Video games are eligible for copyright protection. With regard to esports, this may include audiovisual elements (eg, maps, sound effects and characters) and literary elements (eg, the underlying source code). Copyright in these elements can raise questions of authorship as there tends to be several parties involved in, for example, game designing, sound engineering, programming and developing a user interface.

Match footage is also generally protectable under copyright. The tournament organiser or broadcast service typically owns the copyright in match footage; however, individuals who are casting or commenting on a match may have some IP rights on their own cast, depending on the agreements in place.

What is not copyrightable?
Copyright does not cover ideas. While musical or dramatic performances can be covered by copyright, sports performances are generally not recognised as a copyrightable work. This is because they are not scripted and cannot be reproduced and therefore do not meet the third requirement for copyright protection – that the work must be fixed in a tangible medium of expression. As a result, there are no performance rights in players' performances in an esports match.

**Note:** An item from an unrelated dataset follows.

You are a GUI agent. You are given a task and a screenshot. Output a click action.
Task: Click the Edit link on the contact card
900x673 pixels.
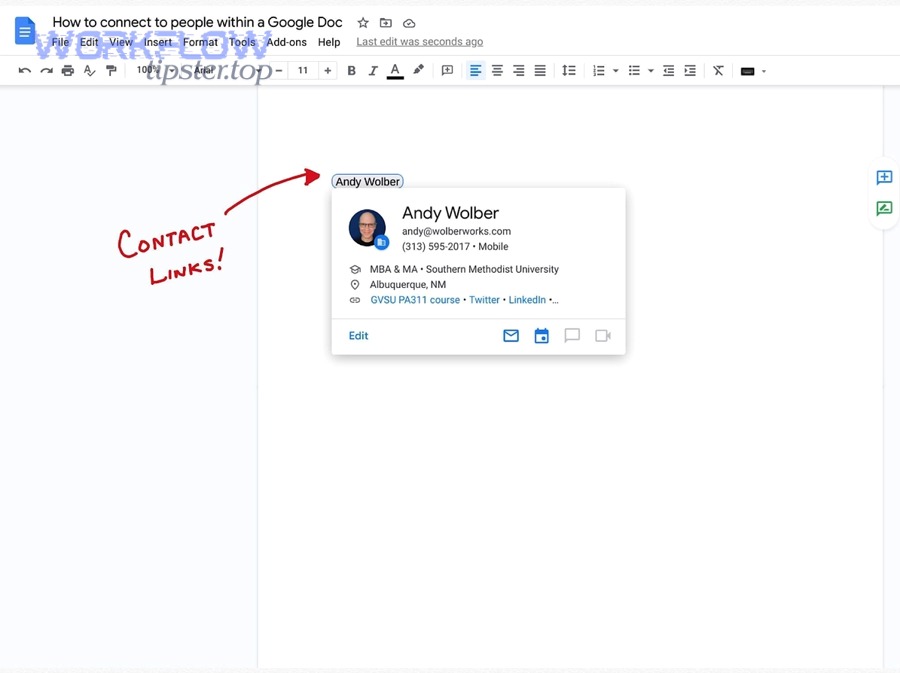[358, 335]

What rights do copyright owners have?
A copyright owner has the exclusive rights to:

  • reproduce the work;
  • make derivative works of the work;
  • distribute copies of the work to the public;
  • perform the work publicly; and
  • display the work publicly.

What rights do copyright owners have in the context of esports?
In most traditional professional sports, leagues and teams own and license their own intellectual property. In esports, however, the copyright in any given game is owned by the developer or publisher of that game.

Video game creators have broad control over how video games can be exploited, including the creation of video media, the streaming of gameplay and in-person tournaments. Because publishers own a substantial portion of the intellectual property associated with esports, they have a great deal of control over not only the games themselves, but also the rest of the esports ecosystem, including:

  • who can compete (ie, the teams, players and leagues);
  • how the choice of who can compete is made;
  • who organises the competition;
  • how it is advertised; and
  • how it is broadcasted.

Because of this, the esports ecosystem has a "top heavy" IP power structure. The publishers' control is typically effectuated through contracts – either end-user licenses or terms of service. As a general matter, end-user licenses limit an individual's right to publicly perform the video game online either in a recorded video or via a live stream. However, these agreements usually have carveouts to enable individuals to incorporate gameplay into video content for non-commercial uses. They may also include exceptions to enable individuals to earn partnership revenues from streaming platforms.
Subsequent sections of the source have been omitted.